Naive Approach: The naive idea is to divide the array into two subarrays at every possible index and explicitly check if the first subarray is strictly increasing and the second subarray is strictly decreasing or vice-versa. If we can break any subarray then print “Yes” else print “No”
Time Complexity: O(N2
Auxiliary Space: O(1)

Efficient Approach: To optimize the above approach, traverse the array and check for the strictly increasing sequence and then check for strictly decreasing subsequence or vice-versa.
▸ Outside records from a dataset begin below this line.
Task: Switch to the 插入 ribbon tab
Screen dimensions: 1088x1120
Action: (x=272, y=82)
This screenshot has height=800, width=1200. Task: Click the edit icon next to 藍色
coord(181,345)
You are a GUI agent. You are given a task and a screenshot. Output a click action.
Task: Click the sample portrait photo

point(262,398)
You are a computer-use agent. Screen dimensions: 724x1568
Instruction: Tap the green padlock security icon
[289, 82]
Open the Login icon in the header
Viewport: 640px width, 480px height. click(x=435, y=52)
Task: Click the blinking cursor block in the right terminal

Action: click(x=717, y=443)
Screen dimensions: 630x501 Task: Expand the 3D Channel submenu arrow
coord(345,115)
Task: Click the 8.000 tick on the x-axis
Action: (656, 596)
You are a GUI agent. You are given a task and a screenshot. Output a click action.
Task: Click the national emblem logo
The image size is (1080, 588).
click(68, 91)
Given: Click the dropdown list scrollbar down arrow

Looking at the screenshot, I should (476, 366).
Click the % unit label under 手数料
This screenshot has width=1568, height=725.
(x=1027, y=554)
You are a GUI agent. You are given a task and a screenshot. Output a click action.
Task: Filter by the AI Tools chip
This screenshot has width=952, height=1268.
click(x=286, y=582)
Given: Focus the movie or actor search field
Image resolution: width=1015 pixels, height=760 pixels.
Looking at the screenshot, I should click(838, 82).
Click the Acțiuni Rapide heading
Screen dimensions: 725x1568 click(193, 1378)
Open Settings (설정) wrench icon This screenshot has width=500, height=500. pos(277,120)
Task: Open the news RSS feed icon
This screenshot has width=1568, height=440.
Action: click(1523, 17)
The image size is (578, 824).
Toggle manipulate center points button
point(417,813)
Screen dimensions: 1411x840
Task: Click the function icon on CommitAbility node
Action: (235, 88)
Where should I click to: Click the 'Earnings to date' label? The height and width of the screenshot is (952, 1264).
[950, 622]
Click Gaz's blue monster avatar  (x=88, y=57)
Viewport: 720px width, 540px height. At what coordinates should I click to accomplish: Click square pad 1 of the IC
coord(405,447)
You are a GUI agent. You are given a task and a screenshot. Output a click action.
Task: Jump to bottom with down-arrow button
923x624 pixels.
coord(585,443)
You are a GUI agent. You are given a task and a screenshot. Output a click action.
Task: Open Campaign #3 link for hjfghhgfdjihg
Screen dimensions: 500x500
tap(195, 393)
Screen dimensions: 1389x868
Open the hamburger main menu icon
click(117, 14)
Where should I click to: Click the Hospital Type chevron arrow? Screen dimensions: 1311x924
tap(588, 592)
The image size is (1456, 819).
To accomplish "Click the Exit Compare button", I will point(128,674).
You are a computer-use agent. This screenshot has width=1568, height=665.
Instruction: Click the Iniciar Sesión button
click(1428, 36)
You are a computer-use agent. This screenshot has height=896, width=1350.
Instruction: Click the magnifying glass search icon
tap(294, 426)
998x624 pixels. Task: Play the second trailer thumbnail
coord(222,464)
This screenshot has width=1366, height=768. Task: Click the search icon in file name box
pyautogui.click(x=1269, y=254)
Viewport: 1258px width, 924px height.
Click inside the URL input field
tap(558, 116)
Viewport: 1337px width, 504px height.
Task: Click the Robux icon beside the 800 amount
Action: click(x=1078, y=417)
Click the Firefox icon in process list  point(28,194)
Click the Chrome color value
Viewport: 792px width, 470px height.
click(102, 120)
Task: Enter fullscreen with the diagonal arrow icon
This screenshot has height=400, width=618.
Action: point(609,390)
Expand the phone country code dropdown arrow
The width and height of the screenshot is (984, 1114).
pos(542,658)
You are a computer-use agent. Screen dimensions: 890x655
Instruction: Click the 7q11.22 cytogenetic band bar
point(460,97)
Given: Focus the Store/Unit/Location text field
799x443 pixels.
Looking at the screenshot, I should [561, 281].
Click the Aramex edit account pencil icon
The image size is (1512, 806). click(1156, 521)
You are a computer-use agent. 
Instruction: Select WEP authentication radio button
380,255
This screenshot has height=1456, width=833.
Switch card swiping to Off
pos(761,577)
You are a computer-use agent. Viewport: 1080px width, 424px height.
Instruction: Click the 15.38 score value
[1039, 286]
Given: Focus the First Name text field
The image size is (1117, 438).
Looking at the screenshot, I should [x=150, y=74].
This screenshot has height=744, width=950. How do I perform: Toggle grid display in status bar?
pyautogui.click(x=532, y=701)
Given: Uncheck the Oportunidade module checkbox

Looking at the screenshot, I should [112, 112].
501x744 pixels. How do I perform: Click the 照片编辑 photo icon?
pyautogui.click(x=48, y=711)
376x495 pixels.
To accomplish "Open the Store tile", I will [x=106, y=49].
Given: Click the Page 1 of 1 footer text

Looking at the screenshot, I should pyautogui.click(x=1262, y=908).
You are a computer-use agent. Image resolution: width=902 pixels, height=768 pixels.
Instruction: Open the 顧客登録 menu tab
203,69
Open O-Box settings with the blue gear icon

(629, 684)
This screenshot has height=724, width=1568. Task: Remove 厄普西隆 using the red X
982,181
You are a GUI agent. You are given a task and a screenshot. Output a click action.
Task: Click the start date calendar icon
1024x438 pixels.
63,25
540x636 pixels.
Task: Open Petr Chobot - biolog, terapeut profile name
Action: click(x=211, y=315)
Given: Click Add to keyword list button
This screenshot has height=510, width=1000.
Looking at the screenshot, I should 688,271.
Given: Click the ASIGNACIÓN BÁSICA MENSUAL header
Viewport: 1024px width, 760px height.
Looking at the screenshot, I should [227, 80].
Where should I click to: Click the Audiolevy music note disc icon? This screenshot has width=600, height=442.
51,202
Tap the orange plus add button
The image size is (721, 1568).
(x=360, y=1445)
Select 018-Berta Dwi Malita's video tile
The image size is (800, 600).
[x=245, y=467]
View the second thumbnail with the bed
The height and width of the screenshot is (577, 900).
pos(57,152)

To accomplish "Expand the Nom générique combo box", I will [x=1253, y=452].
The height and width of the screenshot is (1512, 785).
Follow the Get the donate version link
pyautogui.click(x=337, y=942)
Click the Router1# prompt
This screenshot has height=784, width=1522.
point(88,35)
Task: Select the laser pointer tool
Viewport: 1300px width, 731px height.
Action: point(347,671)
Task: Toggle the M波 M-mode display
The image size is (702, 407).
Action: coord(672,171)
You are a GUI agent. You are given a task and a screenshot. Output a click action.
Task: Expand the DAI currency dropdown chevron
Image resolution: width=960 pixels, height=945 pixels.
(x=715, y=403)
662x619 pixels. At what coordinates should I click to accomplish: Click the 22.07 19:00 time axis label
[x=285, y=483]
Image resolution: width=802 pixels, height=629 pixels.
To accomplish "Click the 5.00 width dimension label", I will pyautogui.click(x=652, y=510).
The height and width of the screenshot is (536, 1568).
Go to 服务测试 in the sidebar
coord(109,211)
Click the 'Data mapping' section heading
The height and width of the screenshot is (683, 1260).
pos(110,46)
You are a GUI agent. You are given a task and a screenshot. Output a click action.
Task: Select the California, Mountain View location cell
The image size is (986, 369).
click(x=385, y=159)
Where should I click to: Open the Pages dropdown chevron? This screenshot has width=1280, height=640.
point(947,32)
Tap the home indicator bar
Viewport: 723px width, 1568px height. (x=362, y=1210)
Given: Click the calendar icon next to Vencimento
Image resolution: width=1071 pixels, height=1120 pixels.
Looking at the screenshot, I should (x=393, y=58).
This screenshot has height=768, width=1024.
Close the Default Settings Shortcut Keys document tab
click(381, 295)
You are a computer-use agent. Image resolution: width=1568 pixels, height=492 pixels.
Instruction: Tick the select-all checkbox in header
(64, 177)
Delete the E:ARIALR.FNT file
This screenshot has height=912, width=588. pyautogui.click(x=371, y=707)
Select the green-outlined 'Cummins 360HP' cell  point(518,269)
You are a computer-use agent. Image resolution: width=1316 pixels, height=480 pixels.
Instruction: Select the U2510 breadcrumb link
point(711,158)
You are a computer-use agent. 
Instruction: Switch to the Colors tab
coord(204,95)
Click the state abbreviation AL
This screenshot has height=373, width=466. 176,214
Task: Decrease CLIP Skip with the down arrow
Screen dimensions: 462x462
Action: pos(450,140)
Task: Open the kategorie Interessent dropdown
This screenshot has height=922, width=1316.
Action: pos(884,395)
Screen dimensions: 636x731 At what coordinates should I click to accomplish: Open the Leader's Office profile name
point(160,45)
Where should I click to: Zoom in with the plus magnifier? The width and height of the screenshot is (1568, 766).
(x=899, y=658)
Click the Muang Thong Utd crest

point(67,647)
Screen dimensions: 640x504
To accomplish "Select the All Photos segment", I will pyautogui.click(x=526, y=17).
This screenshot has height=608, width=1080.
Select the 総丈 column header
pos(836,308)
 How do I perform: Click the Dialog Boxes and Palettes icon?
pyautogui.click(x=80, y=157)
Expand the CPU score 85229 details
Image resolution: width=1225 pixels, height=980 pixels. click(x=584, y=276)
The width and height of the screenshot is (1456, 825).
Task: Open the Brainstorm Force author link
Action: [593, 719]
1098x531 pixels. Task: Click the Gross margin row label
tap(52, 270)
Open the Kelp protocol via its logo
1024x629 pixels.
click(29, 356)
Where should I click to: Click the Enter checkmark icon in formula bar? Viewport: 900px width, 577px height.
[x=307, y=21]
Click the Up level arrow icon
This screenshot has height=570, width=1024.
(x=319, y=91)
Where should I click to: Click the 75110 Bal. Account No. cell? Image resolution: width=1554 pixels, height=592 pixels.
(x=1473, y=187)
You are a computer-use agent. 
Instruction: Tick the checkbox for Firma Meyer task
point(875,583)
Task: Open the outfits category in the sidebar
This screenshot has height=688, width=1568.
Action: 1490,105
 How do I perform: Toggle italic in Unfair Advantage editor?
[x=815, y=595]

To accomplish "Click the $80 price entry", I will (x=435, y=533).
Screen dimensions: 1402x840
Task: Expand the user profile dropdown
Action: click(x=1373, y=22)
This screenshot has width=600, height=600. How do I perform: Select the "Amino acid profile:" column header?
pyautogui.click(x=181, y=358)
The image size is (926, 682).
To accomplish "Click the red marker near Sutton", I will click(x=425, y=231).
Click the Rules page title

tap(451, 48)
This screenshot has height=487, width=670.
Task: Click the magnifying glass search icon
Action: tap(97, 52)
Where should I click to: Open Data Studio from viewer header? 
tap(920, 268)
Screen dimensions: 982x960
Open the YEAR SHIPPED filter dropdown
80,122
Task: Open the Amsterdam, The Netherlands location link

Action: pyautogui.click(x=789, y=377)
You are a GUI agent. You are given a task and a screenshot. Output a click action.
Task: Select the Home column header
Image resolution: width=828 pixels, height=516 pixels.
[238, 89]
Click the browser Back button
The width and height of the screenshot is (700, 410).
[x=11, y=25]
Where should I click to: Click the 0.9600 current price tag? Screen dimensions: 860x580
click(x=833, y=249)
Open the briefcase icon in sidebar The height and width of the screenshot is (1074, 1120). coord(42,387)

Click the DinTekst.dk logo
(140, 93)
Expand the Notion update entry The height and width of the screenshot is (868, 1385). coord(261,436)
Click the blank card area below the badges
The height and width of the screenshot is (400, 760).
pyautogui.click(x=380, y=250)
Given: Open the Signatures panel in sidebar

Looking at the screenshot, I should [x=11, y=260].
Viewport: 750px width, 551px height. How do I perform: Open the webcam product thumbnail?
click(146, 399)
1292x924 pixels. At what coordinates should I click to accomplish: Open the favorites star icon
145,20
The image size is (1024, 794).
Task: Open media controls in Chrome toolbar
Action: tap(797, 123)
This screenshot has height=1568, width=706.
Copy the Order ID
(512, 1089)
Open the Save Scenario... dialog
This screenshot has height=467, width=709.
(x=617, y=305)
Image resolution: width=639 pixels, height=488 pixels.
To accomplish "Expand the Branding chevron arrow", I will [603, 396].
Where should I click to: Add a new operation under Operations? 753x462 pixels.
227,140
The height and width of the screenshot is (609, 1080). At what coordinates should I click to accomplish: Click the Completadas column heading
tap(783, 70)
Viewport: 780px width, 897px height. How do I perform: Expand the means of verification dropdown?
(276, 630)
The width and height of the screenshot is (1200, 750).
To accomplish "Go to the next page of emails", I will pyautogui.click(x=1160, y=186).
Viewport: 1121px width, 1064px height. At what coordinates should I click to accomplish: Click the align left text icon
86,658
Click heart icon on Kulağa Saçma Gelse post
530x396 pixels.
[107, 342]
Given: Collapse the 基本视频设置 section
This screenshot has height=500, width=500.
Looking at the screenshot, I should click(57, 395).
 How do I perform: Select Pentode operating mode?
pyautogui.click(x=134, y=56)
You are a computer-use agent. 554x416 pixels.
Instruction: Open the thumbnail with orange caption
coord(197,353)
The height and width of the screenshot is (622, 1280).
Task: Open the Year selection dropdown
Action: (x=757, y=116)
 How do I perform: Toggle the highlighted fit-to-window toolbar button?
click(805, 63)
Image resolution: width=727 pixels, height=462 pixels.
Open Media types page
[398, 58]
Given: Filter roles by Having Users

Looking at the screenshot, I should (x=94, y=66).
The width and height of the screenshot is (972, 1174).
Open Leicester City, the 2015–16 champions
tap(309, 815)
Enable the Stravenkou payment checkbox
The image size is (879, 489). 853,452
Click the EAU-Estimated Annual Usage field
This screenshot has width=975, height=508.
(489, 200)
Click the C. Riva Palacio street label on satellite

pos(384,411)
Below are the steps:

1. If arr[1] > arr[0], then check for strictly increasing then strictly decreasing as:
• Check for every consecutive pair until at any index i arr[i + 1] is less than arr[i].
• Now from index i + 1 check for every consecutive pair check if arr[i + 1] is less than arr[i] till the end of the array or not. If at any index i, arr[i] is less than arr[i + 1] then break the loop.
• If we reach the end in the above step then print “Yes” Else print “No”.
2. If arr[1] < arr[0], then check for strictly decreasing then strictly increasing as:
• Check for every consecutive pair until at any index i arr[i + 1] is greater than arr[i].
• Now from index i + 1 check for every consecutive pair check if arr[i + 1] is greater than arr[i] till the end of the array or not. If at any index i, arr[i] is greater than arr[i + 1] then break the loop.
• If we reach the end in the above step then print “Yes” Else print “No”.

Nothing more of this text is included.